-- Условие задания --
Выпишите из фрагмента о театре дословно отрывок начиная со слов «Теперь, может быть, никто» и до слов «компас – Мысль.» включительно.
**** Фрагмент для чтения
Том 7. Мы и они
Шрифт:
Я мог обрисовать театр истинный (театр-утопию, как скажут многие) лишь в самых общих чертах. И он отнюдь не утопия: он создастся непременно, именно на указанных началах, – если, конечно, суждено искусству и театру жить дальше. Я писал не программу его (по программе ничего создавать нельзя), а старался лишь выяснить назревающие в данное время мысли об искусстве вообще и о театре в частности; мысли, созерцания, сознания, под влиянием которых и будут созидать художники, творить творцы, воспринимать воспринимающие. Естественно будут писаться и ставиться пьесы, имеющие право бытия. Я только хотел указать, какие именно пьесы будут писаться и какие, из прошлых, будут воплощаемы.
Толстой сказал где-то, что «только мысль двигает вперед»; мысль является раньше, она – необходимое условие всякой перемены, везде, во всех областях жизни. Потому я и уверен, что мысль об искусстве как стремление освещать вечное в прошлом и будущем светом нашего настоящего (если только эта мысль верна) – неизбежно толкнет нас вперед, по пути к ее воплощению.
Самые простые мысли: о неестественности отдельных «ролей» на сцене, о несоединимости искусства с разорванностью исполнителей одного и того же произведения искусства, о невозможности внешней иерархии – или анархии – там, где должна быть внутренняя сцепка (путь
Мне могут сказать еще: кто же будет судить, решать, какая пьеса имеет «право бытия», какая нет? Кто судьи и ценители?
Теперь, может быть, никто или немногие, просыпающиеся, начинающие мыслить и любить; потом, конечно, все; потенциально же – всегда все, ибо искусство принадлежит всем, кто его глубоко и бескорыстно жаждет. Пусть будут ошибки, провалы, падения. Лишь бы держаться необходимого, единственного направления, да сила была идти, да компас верен. Сила же наша – Любовь, а компас – Мысль.
********
**** Исходные данные
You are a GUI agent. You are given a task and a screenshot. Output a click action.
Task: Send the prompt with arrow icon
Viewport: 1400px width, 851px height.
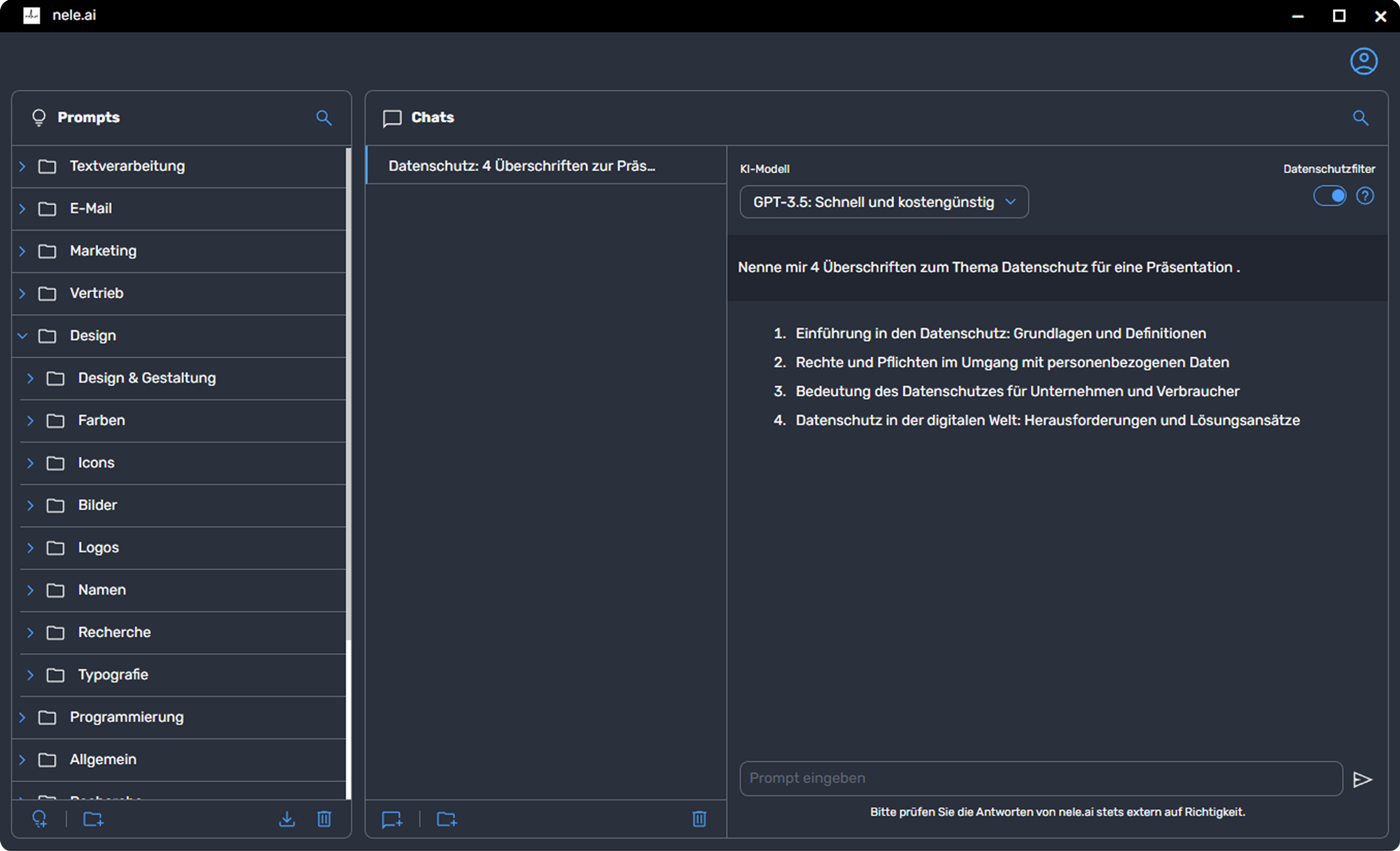[x=1362, y=779]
********
-- Результат выполнения --
Теперь, может быть, никто или немногие, просыпающиеся, начинающие мыслить и любить; потом, конечно, все; потенциально же – всегда все, ибо искусство принадлежит всем, кто его глубоко и бескорыстно жаждет. Пусть будут ошибки, провалы, падения. Лишь бы держаться необходимого, единственного направления, да сила была идти, да компас верен. Сила же наша – Любовь, а компас – Мысль.